Virginia had something critical for curing—the perfect climate. Boston was too cold—the hams would freeze solid before salt could penetrate the meat. St. Augustine, Florida, was too warm—the hams would spoil before curing. When settlers migrated west and relocated in the same moderate temperature zone—places like North Carolina, Kentucky, Tennessee, and Missouri—they took their curing with them. It’s in these places where, even after the advent of refrigeration and no curing was needed, the country ham tradition lives on.
The debate over whether such meat is safe has gone on for years. Eighteen years ago, A. Estes Reynolds, a meat scientist in Georgia, conducted a test with colleagues and proved that it is. Estes cured groups of hams, some with just salt and others with salt and nitrates. And in some groups, he even inoculated known dangers such as salmonella, E. coli, and other pathogens. At the end of the curing period, he tested the hams and found no evidence of their presence, even in the “infected” hams. The nitrates did nothing to improve the meat’s safety.
“Bacteria need water,” explains Hanson. “So if you take that away, it makes that product safe to consume. In that low water activity state for long period of time, bacteria becomes less of a concern. “
Changing tastes. While the U.S. has lost some of its enthusiasm for country cured ham, Europe never did. Spain has serrano ham, Italy has prosciutto—both cured using similar methods to our country cured hams.
“It’s all a matter of acquired taste,” says Hanson. “Our food culture is different enough in the United States that it’s just not a food product that we have gravitated towards like it has in Europe over the centuries. I think it’s the most beautiful product in the world, but it’s just that our eating trends and culture are different.”
Hanson sees U.S. tastes are changing. At his meat science department in North Carolina, he recently began holding classes for professional chefs, teaching how they can cure their own meats for their restaurants. Go into a nice restaurant in a big city and you might see a charcuterie board as an appetizer—a piece of wood holding a selection of prosciutto, capicola, pancetta, and various sausages. Charcuterie, a French word, means the process of crafting fine cured meats.
Country ham probably won’t be on that charcuterie board. “I like to say country ham is the redneck cousin of prosciutto and serrano,” jokes Hanson. “But they’re very similar products in the basic premise of how they’re made.”

Records from a dataset:
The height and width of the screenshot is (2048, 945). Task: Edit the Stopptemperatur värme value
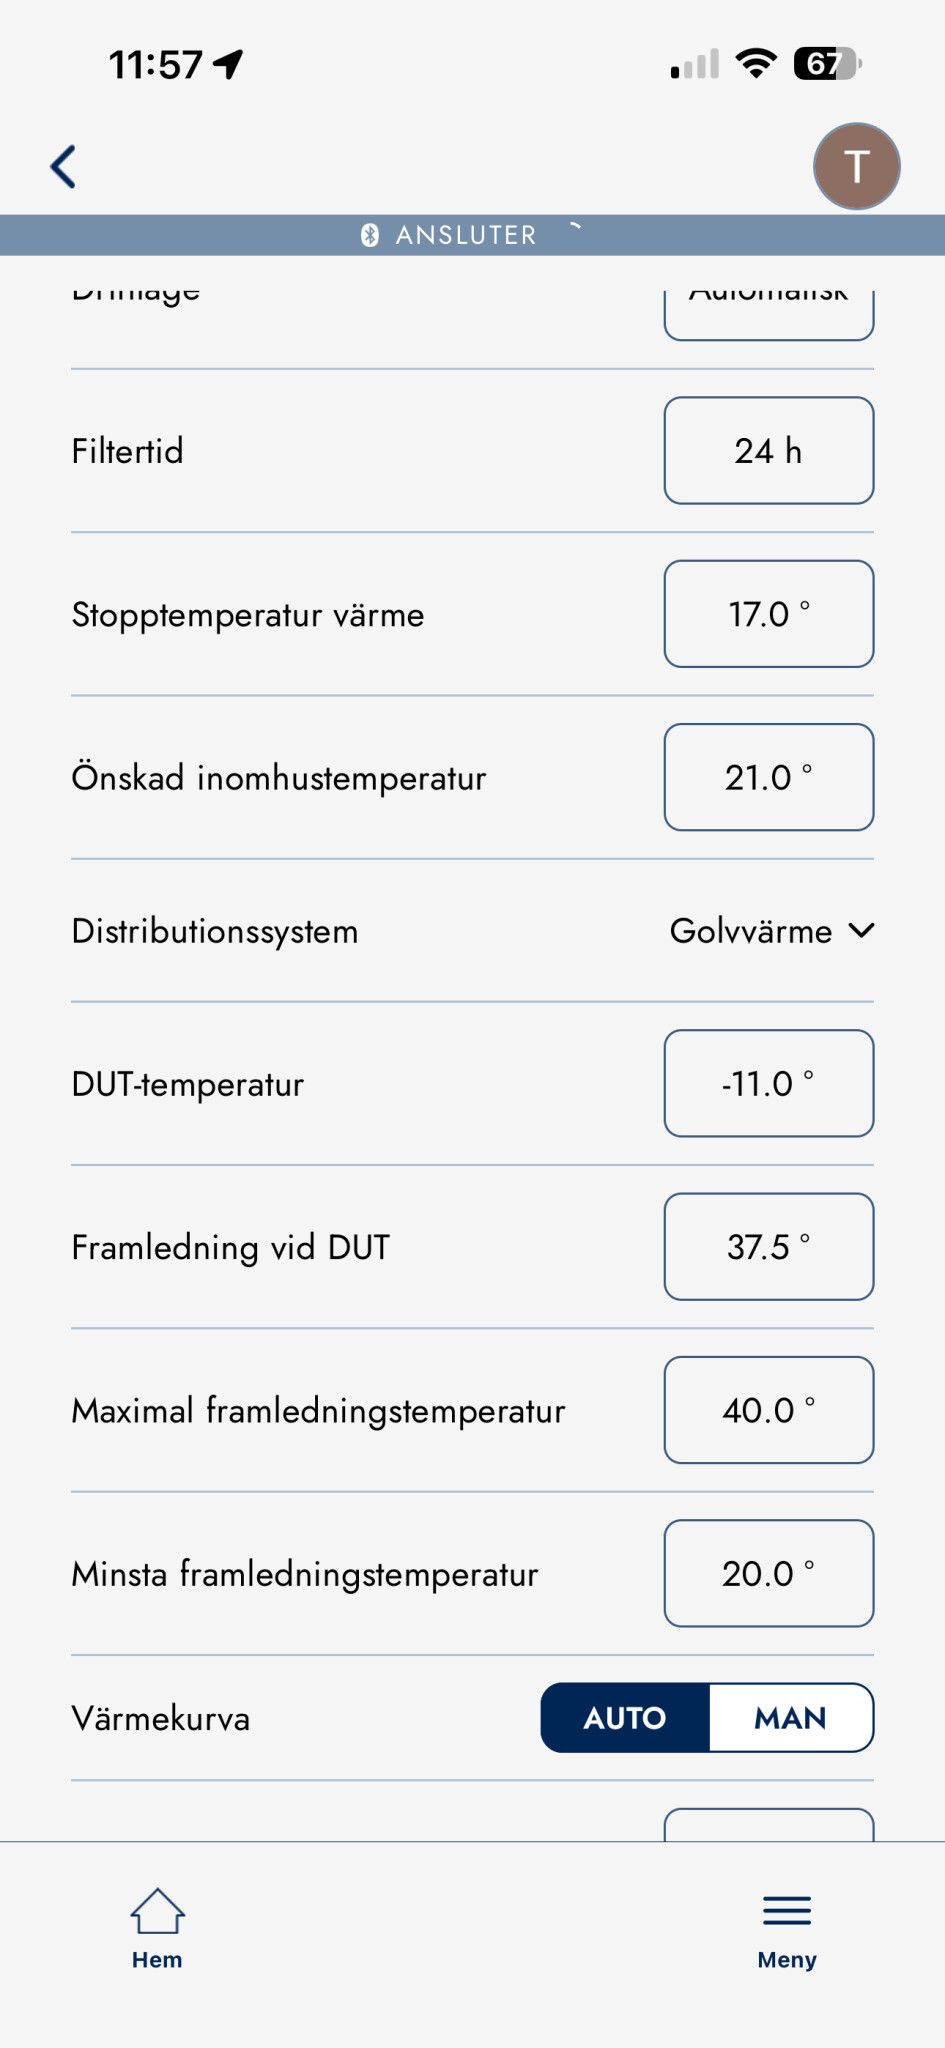[769, 614]
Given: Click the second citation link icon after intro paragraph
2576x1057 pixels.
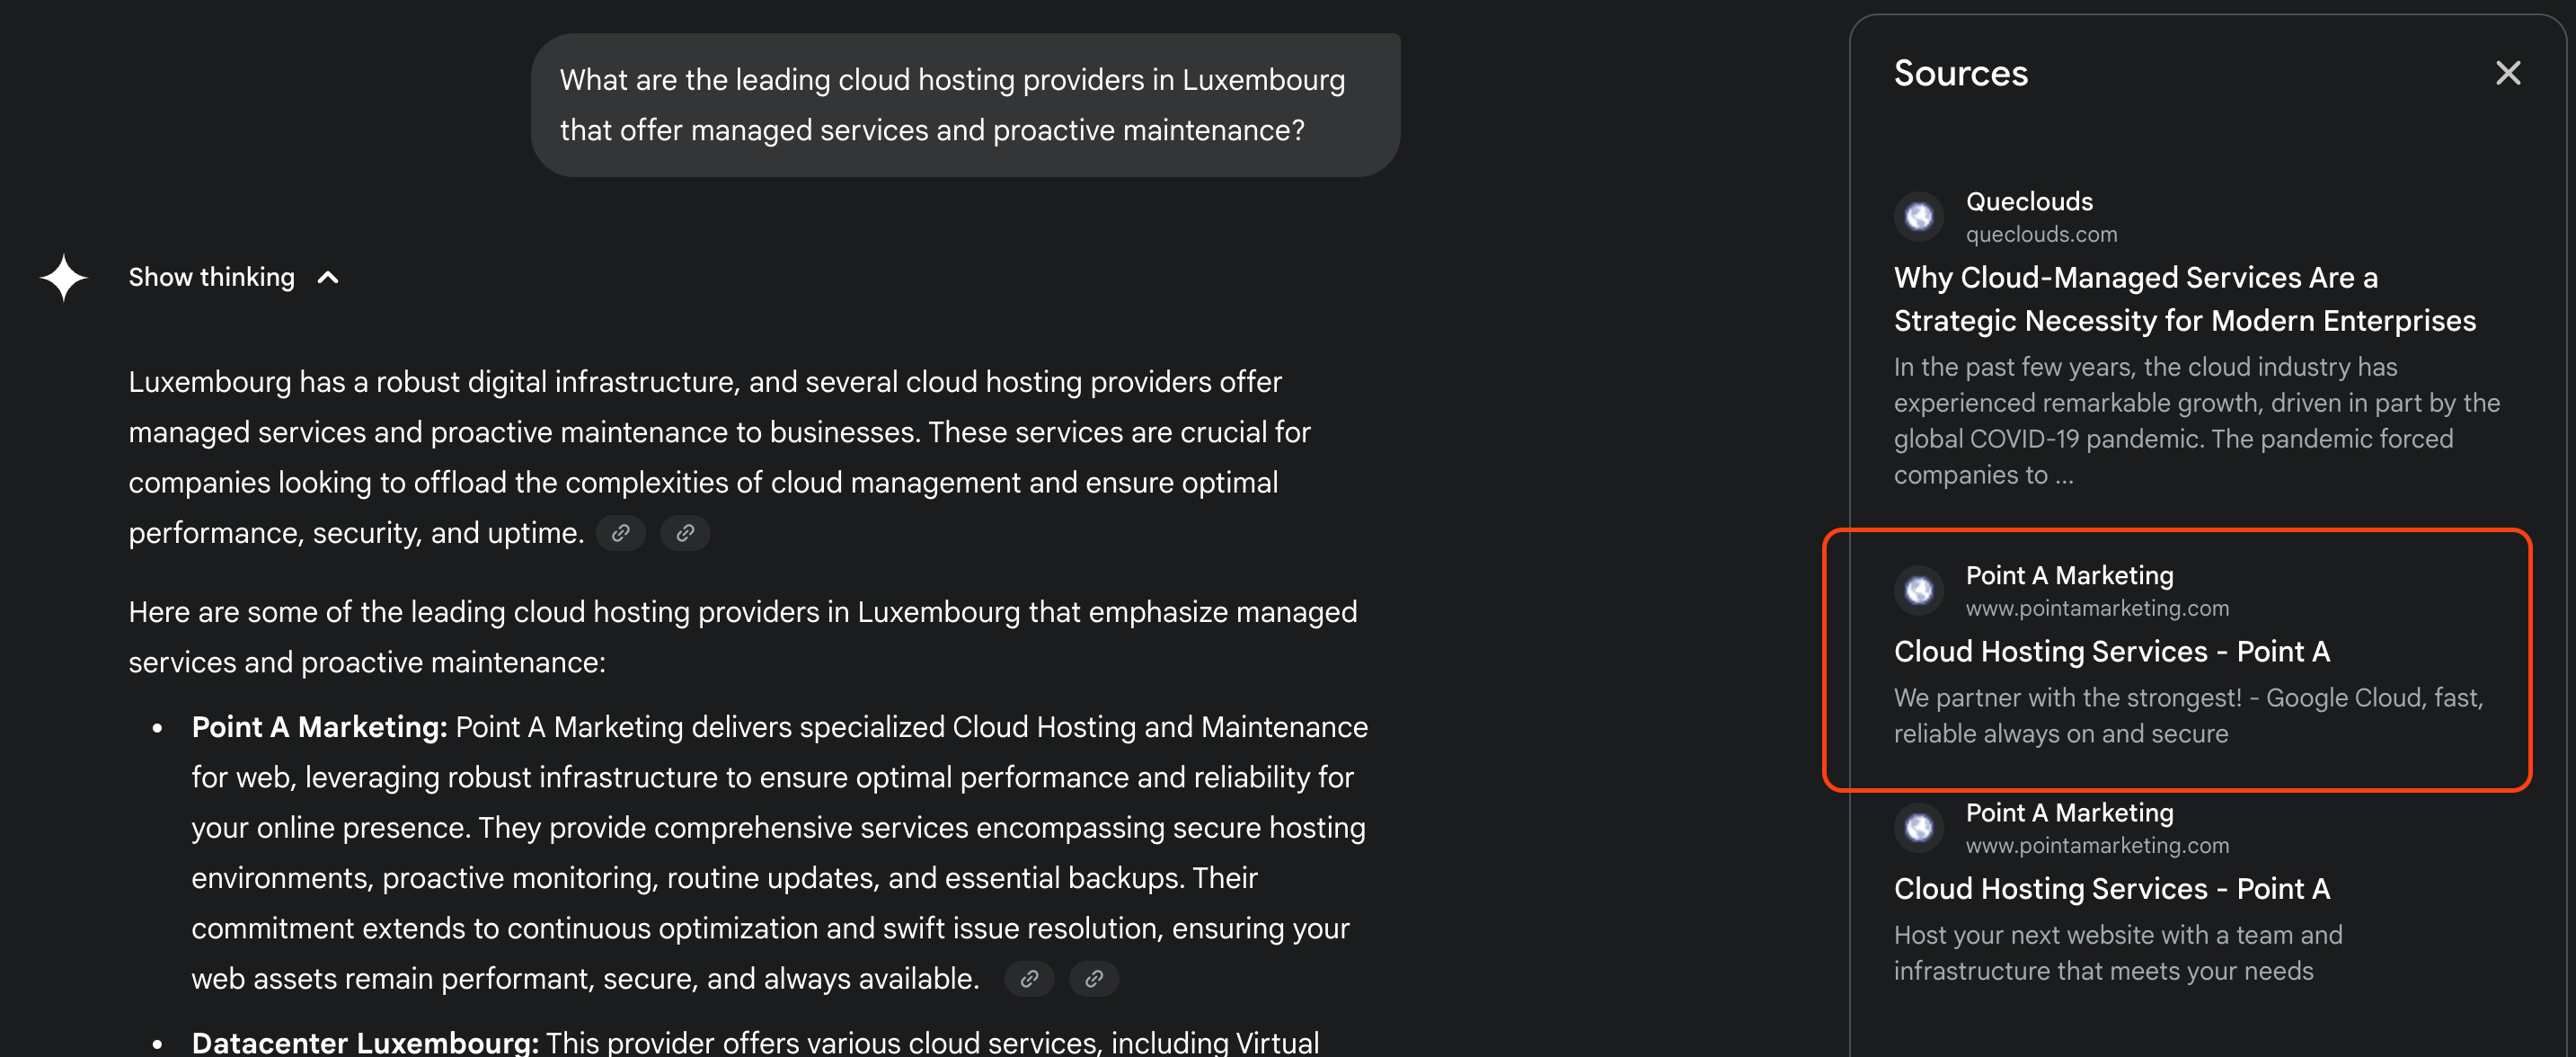Looking at the screenshot, I should (x=685, y=533).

▶ [Your assignment]: From the text on country ham, return verbatim everything from "Hanson sees U.S." down to "fine cured meats.".

▶ [Task result]:
Hanson sees U.S. tastes are changing. At his meat science department in North Carolina, he recently began holding classes for professional chefs, teaching how they can cure their own meats for their restaurants. Go into a nice restaurant in a big city and you might see a charcuterie board as an appetizer—a piece of wood holding a selection of prosciutto, capicola, pancetta, and various sausages. Charcuterie, a French word, means the process of crafting fine cured meats.